Sartre quiso que su obra tuviese la coherencia de un sistema, hizo vivir a sus personajes de ficción los dilemas filosóficos que animaban su reflexión teórica. Pasó una gran parte de su vida renegando de su maestría literaria pero en Las palabras (1963) ésa es deslumbrante. Como escritor es excelente, aunque Cioran le reprochase "la falta de emoción lógica a tanta inteligencia". Que se pelease, en 1952 y en un acto de mala fe jesuítica, con Albert Camus no prueba nada a favor del uno o del otro excepto que quizá Camus podía ser más honesto consigo mismo. Bizco, feo y seductor, drogado, alcohólico y pontificante, Sartre fue imprescindible para un mundo que aún quería mirarse al espejo.
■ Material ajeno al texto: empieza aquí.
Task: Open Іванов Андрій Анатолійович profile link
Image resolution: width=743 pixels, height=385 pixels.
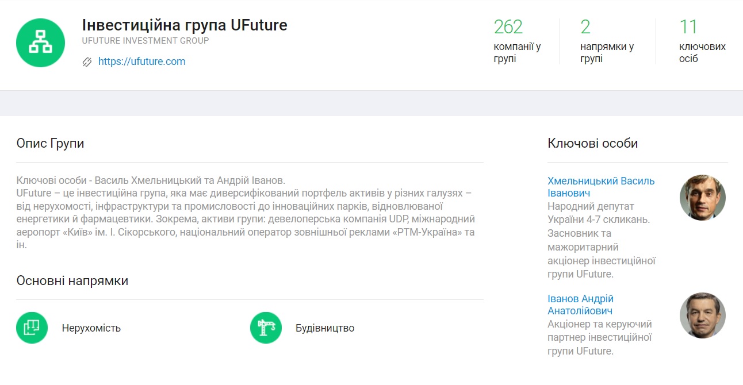Action: click(581, 305)
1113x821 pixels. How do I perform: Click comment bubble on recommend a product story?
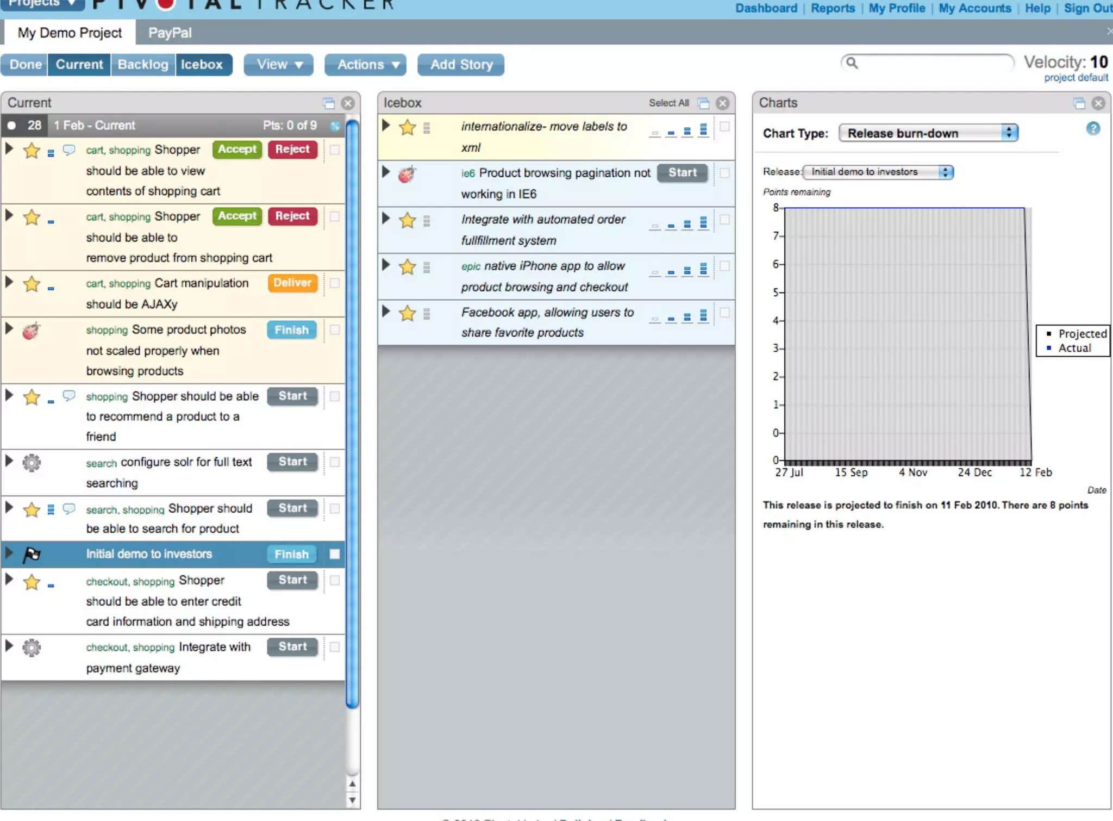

Él, como el personaje de Las manos sucias (1948), asumió esa enorme responsabilidad. De ahí que no se espantase ante tanta fealdad, de ahí también que jugase con ella para llevarse a la cama a mujeres muy atractivas.

Algunos textos olvidados o jamás publicados de Sartre han resucitado a socaire del centenario. Se trata, por ejemplo, de La Transcendence de l'ego (1934), reagrupada junto con otros textos de inspiración fenome-nológica por Vincent de Coorebyter en un volumen para la editorial Vrin. En La Pléiade de Gallimard es posible encontrar ahora el Teatro completo del filósofo anotado por Michel Contat; el catálogo de la exposición de la BNF , no sólo contiene textos de gente muy estimable sino también un par de inéditos del propio Sartre, así como una excelente y bien trabajada información gráfica. La biógrafa Annie Cohen-Solal, para Gallimard, ha escrito un texto de divulgación claro y bien documentado; Contat ha hecho lo mismo pero en una versión más lujosa para Textuel y bajo el título Sartre, l'invention de la liberté. Algunos autores explotan la correspondencia entre Sartre y Lacan -¿por qué es el único personaje borroso de la mítica foto de Brassai sobre Le decir atrapé para la queue?-, otros, el hecho de que naciera el mismo año que Raymond Aron, unos terceros explotan sus últimos años izquierdistas para llevarlos al agua del sionismo -La cérémonie de la naissance, de Benny Levy en Verdier-, mientras que la revista Descartes propone un combate lógico entre dos gigantes: Sartre contre Sartre. Bernard Lefort cree interpretar al pie de la letra el derecho eterno del hombre a rebelarse en Sartre, réveille-toi, ils sont devenus mous en un ensayo de fácil acceso y aún más fácil olvido escrito para Ramsay.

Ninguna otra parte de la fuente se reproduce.